Data excerpts
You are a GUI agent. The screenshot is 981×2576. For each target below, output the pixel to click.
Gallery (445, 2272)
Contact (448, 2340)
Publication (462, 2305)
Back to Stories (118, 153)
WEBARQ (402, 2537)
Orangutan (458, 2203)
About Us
--
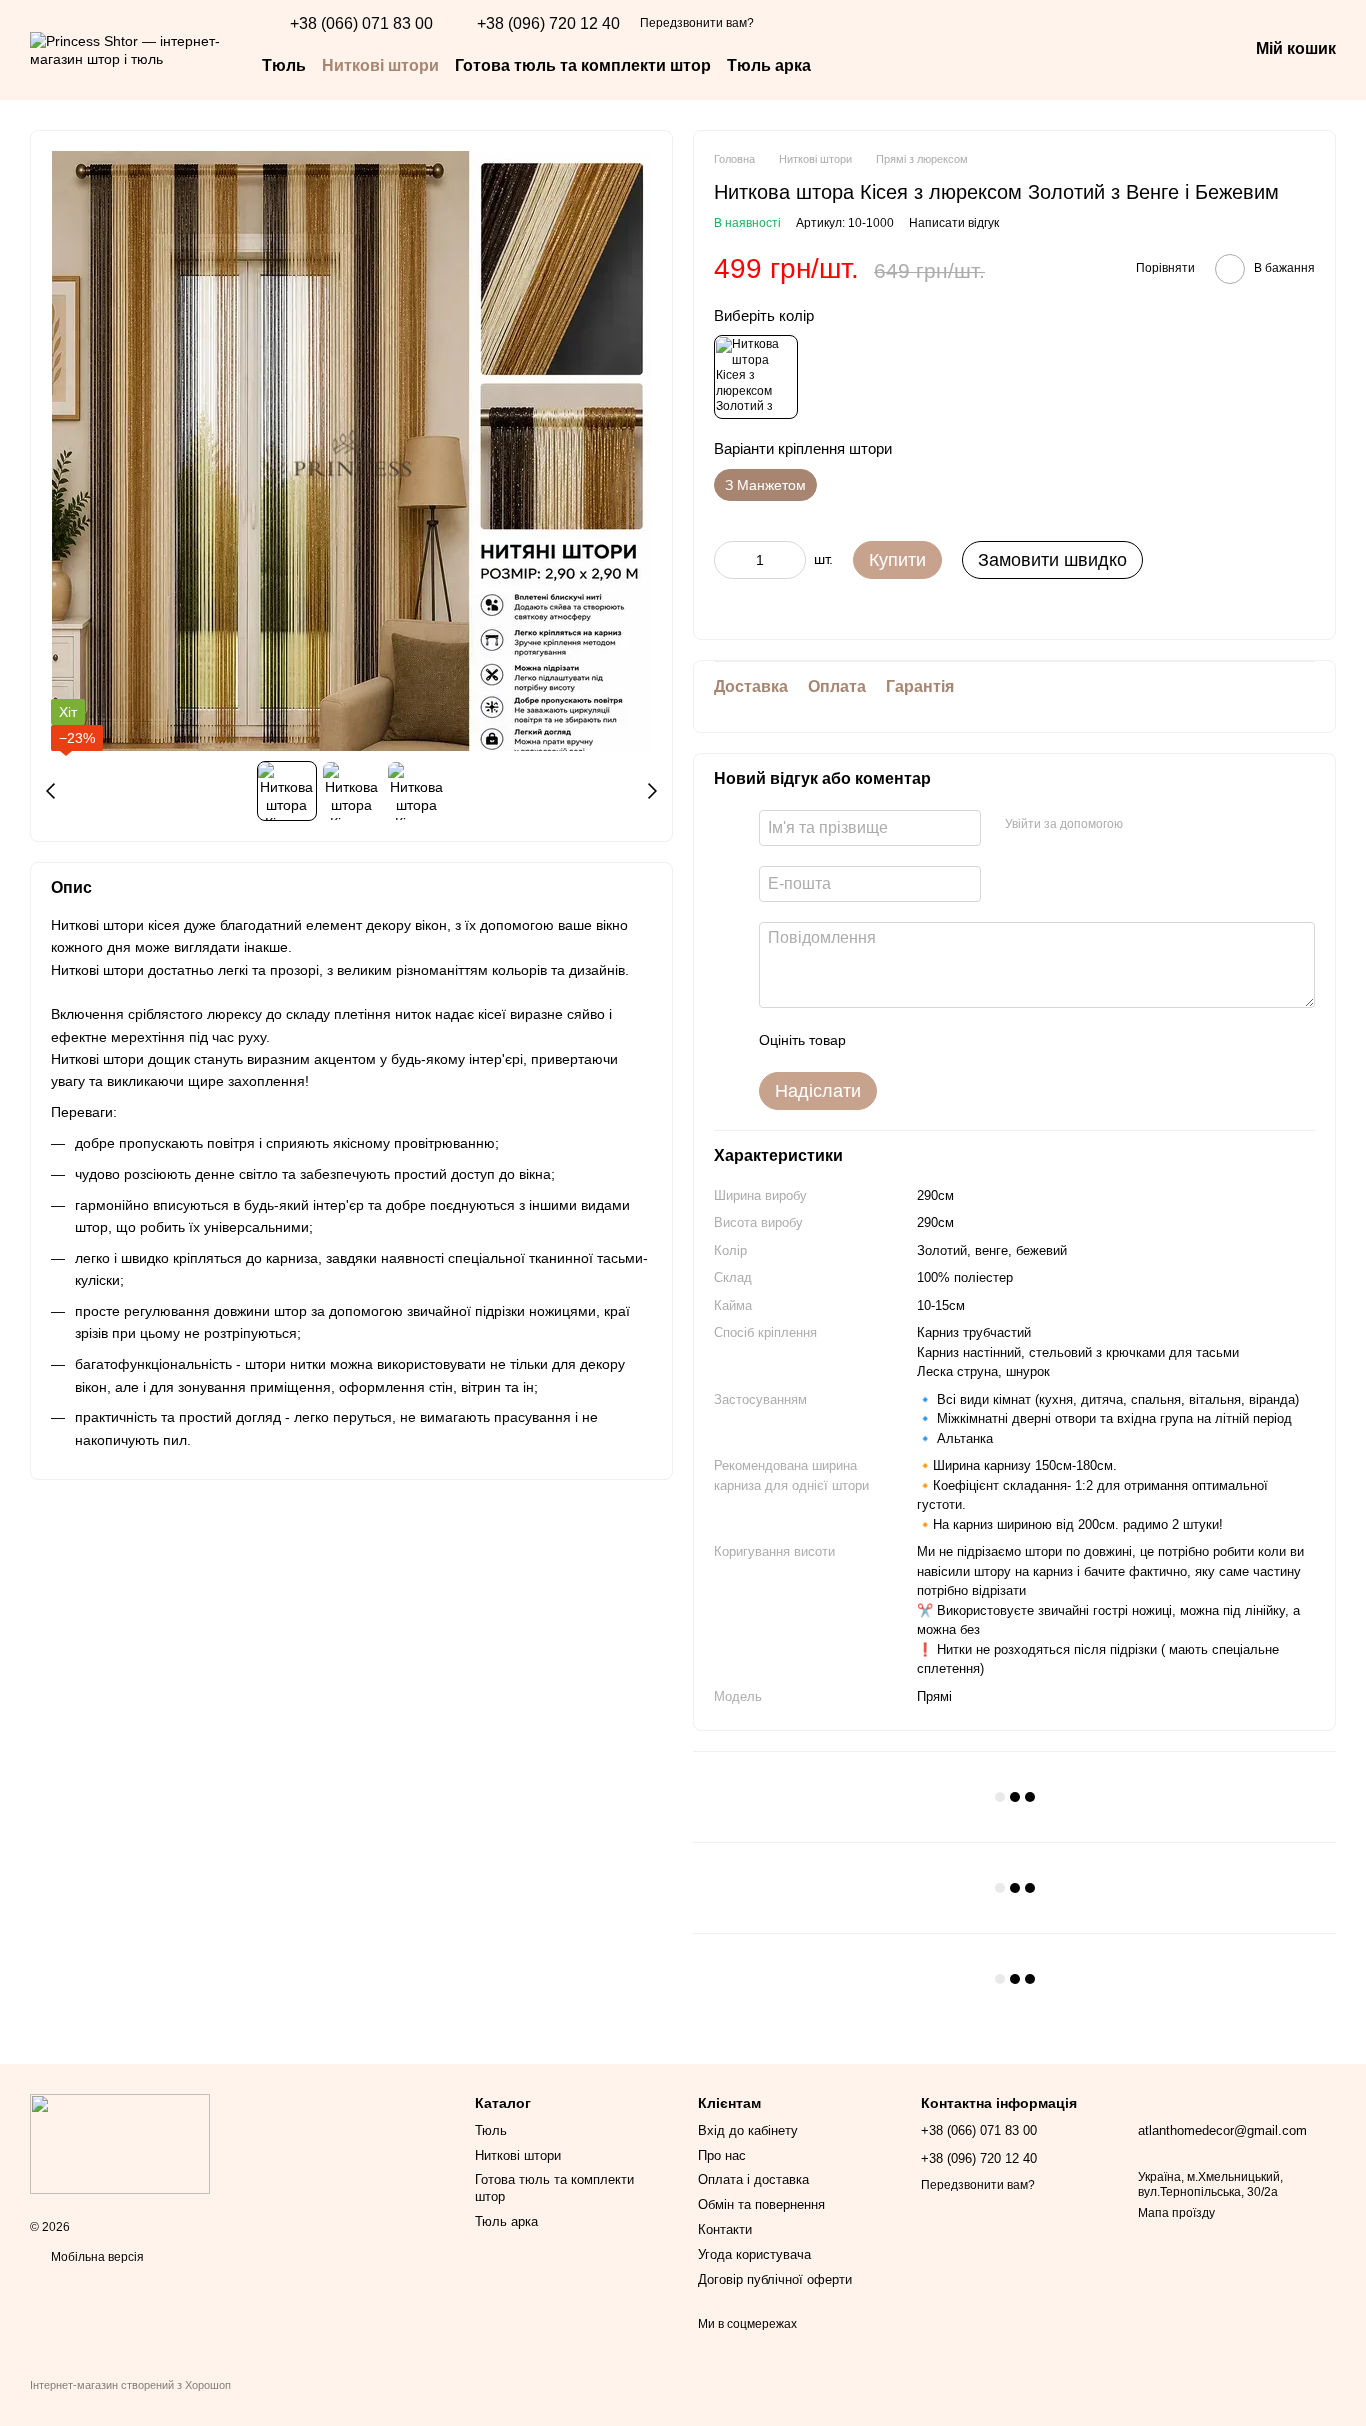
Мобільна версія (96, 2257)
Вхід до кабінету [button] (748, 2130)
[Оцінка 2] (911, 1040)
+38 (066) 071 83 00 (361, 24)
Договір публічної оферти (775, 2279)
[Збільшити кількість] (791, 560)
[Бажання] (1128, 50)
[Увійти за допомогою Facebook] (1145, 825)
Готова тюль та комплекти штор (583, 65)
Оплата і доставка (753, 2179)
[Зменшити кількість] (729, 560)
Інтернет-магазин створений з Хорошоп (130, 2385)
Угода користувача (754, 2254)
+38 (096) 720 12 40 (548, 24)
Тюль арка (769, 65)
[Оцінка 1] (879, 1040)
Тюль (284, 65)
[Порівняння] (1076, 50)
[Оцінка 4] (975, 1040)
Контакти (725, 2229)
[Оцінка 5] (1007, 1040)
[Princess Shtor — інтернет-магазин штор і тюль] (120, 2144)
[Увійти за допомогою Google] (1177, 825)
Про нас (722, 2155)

Task details: Please give again the lines above between the line holding "[Порівняння] (1076, 50)" and the line holding "Про нас (722, 2155)", inclusive, exactly as they are and with nothing added.

Completed task:
[Порівняння] (1076, 50)
[Оцінка 4] (975, 1040)
Контакти (725, 2229)
[Оцінка 5] (1007, 1040)
[Princess Shtor — інтернет-магазин штор і тюль] (120, 2144)
[Увійти за допомогою Google] (1177, 825)
Про нас (722, 2155)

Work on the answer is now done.